Marie Kondo Your Restaurant
- Dan Dillon
- Sep 2, 2020
- 4 min read
Updated: Dec 18, 2020

If there's anything I've learned from the world shutting down, it's how much I can live without. While I could go into how many days I counted without having worn clothing with buttons, I still believe that buttons will make a comeback. I'm more fascinated by what won't.
We live in a cluttered world. Our mobile phones wake us up every morning, often with a song selected from a cloud of millions. Alerts call attention to the news of the day, while Facebook, Twitter, and Instagram provide an endless scroll -- all before our feet even hit the floor. Yes, we live in a noisome world that’s pulling our attention in a hundred directions at any given moment. It’s this reality that’s brought Marie Kondo to fame with a best-seller and a Netflix series dedicated to decluttering one’s life. As we re-open our industry, what should we KonMari (yes, the lifestyle maven has become both a brand and a verb) from the restaurant experience since now is the time? What if we took the concept of sparking joy and applied it to a space where people go to socialize, explore flavor, and break free from the stresses of their every day?
The key is to simplify the guest experience so that only what truly matters remains - the best servers, the best menu items, and the right environment. Once we declutter, we can thrive by focusing on what remains and doing it exceptionally well.
Think about the menu itself. Per Technomic, the average chain menu boasted around 132 items in mid-2018 which is close to flat over the last five years. If a menu counts more than two pages, the consumer's interest will wane and suddenly a supposedly social experience is inflicting yet another pressure on their already burdened day. Too many businesses hold onto the old idea that variety maximizes potential and worry that deletions generate complaints in a market that’s fighting for every guest. Why should a restaurant limit their menu? While there are multiple benefits (focus to training, less inventory to manage, reduced menu costs, simplified transactions), the answer is to simply the guest experience so that only quality menu items remain.
Full-service restaurants have fewer consumers today than pre-pandemic by requirement but we'd seen a decline even prior to shuttering our doors. Fewer menu items means that product is rotated less frequently, which impacts freshness. It means that items are executed less frequently, which impacts consistency and accuracy. A menu item that averages 10 sales per day translates into 2-3 on a Monday to balance the 18-20 on a Friday, so the Monday AM cook may go weeks without receiving an order. Infrequent sales also negatively impact FOH knowledge, comfort and confidence.
We now hit the collective point: Simplifying what we offer our guests will serve not only their needs but also the needs of our business. Quality will increase, margins will follow, and happier guests will promote our brands.

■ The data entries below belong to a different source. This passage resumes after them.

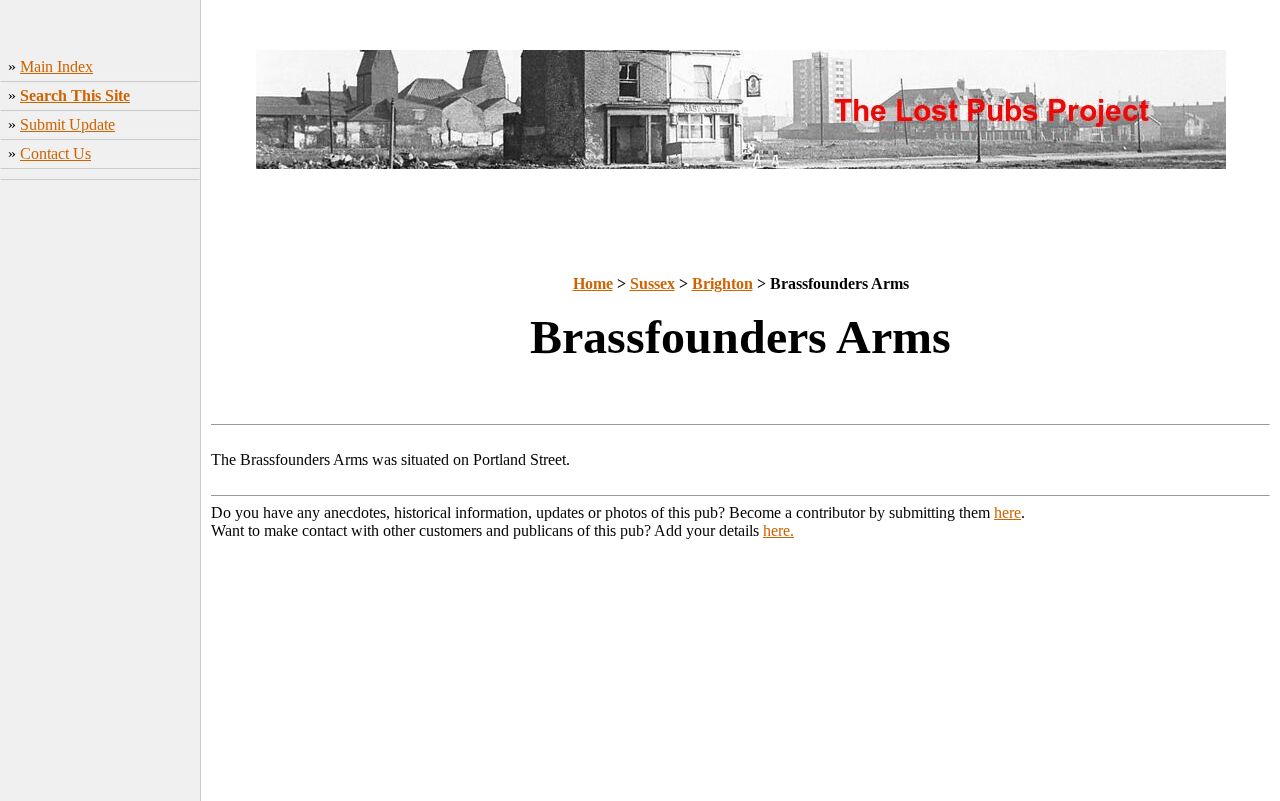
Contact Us (55, 153)
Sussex (652, 283)
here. (778, 530)
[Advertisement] (100, 501)
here (1007, 512)
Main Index (56, 66)
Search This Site (75, 95)
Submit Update (67, 124)
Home (593, 283)
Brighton (722, 283)
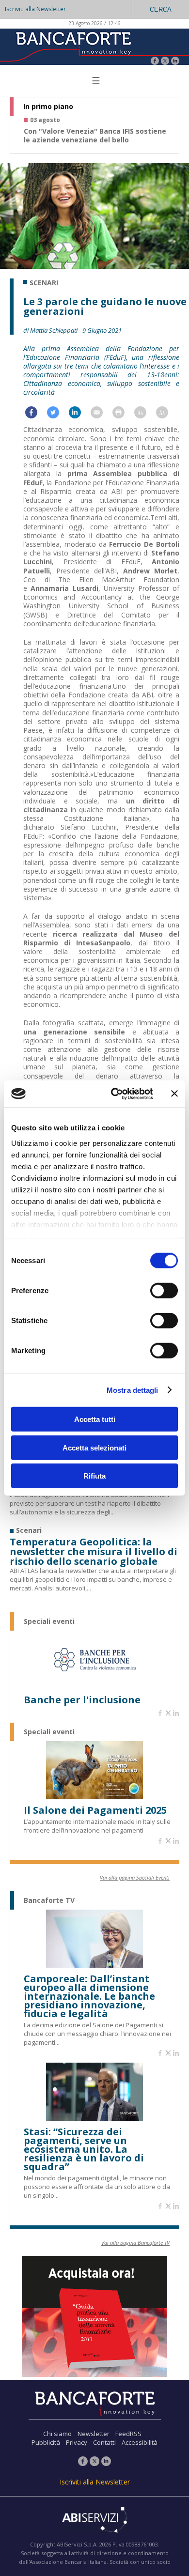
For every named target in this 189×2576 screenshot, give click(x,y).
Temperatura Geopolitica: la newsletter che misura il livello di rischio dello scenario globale (93, 1551)
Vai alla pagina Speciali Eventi (135, 1877)
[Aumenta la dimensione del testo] (145, 414)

The idea here isn’t to hold guacamole to your chest and deciding its future by asking yourself if it sparks joy. The idea is to have your guests taste the guacamole and let you know if it’s great, or if it needs more paprika (I love a smoky guacamole). Insights must drive the decision on what to keep, what to evolve, and what to lose. Yes, insights for every item on the menu - so you can stick to what you’re great at and focus on serving your guests exactly what they want. It’s critical to understand consumer’s happiness with every product so that simplification doesn’t follow a financial motivation. Sales aren’t everything because a Caesar salad is so often a default order which won’t necessarily move a business. When using consumer sentiment as the barometer for simplification, profits will follow. Simplifying the menu will focus operations on doing fewer things more often to elevate the quality and consistency of the experience. Simplifying the menu means there will be fewer things for the business to manage, translating into tighter inventory control, and reduced waste.
Simplifying without alienating guests is possible, if you use guest feedback to inform your decisions. The enterprise needs to be informed by what your guests want, framed as a quality initiative and not a pandemic response. The financials will follow in the form of reduced waste, increased sales, and decreased menu costs but margins aren’t the objective. Improved quality delivering increased visitation is the point. The industry’s future depends on reversing the negative traffic trends. It’s time to simplify the consumer proposition and give them something worth coming back for.
Marie Kondo has said “there are two reasons we can’t let go: an attachment to the past or a fear for the future.” Our industry has been operating on old ideas for way too long. Dated kitchens, lack of insights, and the belief that gut check leadership can create a future that looks a lot like the 1990s. This leads to another great observation by Ms. Kondo: “We can only transform our lives if we sincerely want to. Small changes transform our lives.”
Now is the time. What changes will we make today?